Tout cela peut paraître un peu trop réglé, trop planifié mais c’est personnellement le seul moyen que j’ai trouvé pour sentir que ma vie est comblée de tous ces fragments (il m’a fallu auparavant bien sûr déterminer ce que sont ces fragments essentiels) car elle crée, elle réalise, elle est utile, à moi et à d’autre, et intéressante: c’est ma façon d’être au monde. Je crée dans l’isolement (écriture), je partage et crée également dans l’altérité (couple, famille choisie, amis choisis): tout est là, tout se répond également en résonance, tout est lié. Je ne peux écrire sans m’être confrontée au monde et aux autres (qui me fournissent de la matière humaine à écrire), je partage ensuite cette écriture et ce qu’elle m’a permit de découvrir (ça peut les aider, ça peut donner de belles discussions, ça peut nouer des liens, ça peut me permettre de construire un couple à mon image et à celle de celui qui m’accompagne, que je n’ai pas choisis par hasard, avec qui je partage de nombreuses résonances et aussi des dissonances qui nous soudent et que nous avons pu analyser et comprendre parce que je les ai écrit et que nous en avons ensuite parler, et que ça nous a permit de réfléchir ensemble et de nous comprendre dans ces fonctionnement personnels et de couple… etc).
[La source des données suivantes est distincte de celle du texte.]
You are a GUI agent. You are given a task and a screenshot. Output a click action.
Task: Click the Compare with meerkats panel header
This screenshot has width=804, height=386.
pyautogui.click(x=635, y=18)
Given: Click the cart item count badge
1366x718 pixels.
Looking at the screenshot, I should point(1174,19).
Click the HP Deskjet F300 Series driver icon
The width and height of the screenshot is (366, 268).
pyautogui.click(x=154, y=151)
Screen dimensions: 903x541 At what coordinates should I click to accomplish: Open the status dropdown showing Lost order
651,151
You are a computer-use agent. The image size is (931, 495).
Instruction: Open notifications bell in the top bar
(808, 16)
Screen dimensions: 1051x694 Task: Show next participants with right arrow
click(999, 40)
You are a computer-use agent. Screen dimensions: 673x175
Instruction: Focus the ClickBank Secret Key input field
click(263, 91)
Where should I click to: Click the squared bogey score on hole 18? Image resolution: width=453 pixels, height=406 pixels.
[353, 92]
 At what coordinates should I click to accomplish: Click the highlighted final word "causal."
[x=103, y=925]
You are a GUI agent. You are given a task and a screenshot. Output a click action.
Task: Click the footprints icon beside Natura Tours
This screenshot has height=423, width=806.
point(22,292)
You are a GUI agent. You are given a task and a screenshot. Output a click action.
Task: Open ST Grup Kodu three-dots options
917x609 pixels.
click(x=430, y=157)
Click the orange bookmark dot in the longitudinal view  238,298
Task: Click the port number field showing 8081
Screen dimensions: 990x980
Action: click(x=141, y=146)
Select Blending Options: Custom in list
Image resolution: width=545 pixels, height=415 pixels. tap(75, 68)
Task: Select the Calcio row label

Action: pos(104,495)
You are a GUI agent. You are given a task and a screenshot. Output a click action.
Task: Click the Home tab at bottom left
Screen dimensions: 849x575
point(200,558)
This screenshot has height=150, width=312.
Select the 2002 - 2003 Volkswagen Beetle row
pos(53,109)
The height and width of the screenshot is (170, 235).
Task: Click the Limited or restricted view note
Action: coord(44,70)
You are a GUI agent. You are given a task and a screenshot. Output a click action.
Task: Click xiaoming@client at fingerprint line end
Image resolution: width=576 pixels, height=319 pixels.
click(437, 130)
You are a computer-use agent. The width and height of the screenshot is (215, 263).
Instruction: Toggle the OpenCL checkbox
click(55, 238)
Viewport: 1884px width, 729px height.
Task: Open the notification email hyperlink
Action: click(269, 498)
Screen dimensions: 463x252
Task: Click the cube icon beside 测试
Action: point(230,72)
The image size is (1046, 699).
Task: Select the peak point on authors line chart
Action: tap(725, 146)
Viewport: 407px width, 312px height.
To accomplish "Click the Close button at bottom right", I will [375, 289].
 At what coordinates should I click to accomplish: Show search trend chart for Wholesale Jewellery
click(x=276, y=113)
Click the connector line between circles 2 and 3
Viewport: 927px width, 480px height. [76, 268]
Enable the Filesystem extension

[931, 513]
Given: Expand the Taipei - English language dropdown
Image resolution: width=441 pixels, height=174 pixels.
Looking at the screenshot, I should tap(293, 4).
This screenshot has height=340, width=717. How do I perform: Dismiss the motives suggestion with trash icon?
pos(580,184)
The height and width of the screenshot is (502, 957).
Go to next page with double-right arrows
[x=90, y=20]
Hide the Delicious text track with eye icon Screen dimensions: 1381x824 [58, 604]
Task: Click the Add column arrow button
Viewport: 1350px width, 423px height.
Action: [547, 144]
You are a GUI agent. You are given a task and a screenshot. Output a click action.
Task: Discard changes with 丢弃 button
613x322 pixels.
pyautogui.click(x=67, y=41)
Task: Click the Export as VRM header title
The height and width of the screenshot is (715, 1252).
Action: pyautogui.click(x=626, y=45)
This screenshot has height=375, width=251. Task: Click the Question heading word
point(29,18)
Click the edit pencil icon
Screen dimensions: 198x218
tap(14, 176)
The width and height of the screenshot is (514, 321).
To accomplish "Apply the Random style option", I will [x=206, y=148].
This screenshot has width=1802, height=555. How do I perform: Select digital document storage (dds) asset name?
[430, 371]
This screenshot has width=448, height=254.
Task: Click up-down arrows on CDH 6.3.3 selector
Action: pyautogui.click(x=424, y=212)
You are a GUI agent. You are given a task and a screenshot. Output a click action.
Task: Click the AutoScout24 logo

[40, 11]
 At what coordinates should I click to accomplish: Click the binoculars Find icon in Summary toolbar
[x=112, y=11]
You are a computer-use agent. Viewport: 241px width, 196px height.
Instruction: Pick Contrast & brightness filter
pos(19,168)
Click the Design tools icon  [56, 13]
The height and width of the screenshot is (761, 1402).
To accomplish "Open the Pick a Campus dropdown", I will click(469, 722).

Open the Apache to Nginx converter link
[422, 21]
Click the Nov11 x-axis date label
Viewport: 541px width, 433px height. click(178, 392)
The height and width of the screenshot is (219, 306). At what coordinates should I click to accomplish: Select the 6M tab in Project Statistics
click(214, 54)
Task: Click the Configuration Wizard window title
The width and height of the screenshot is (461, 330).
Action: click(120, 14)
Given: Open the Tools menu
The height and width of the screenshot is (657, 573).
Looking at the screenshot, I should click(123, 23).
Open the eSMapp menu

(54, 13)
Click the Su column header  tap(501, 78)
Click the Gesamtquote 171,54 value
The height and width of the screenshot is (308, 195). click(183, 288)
Tout est lié, tout se construit en échos, tous ces fragments de ma vie dansent ensemble et je suis dans cette danse, non plus spectatrice sur ma chaise adossée au mur. L’écriture et la vie, la vie et l’écriture: tout est créateur.
Un livre qui vous fait écrit de cette façon-là, qui fait surgir de telles réflexions, au bout de seulement une vingtaine de pages, que vous faut-il de plus pour vous donner envie de le lire?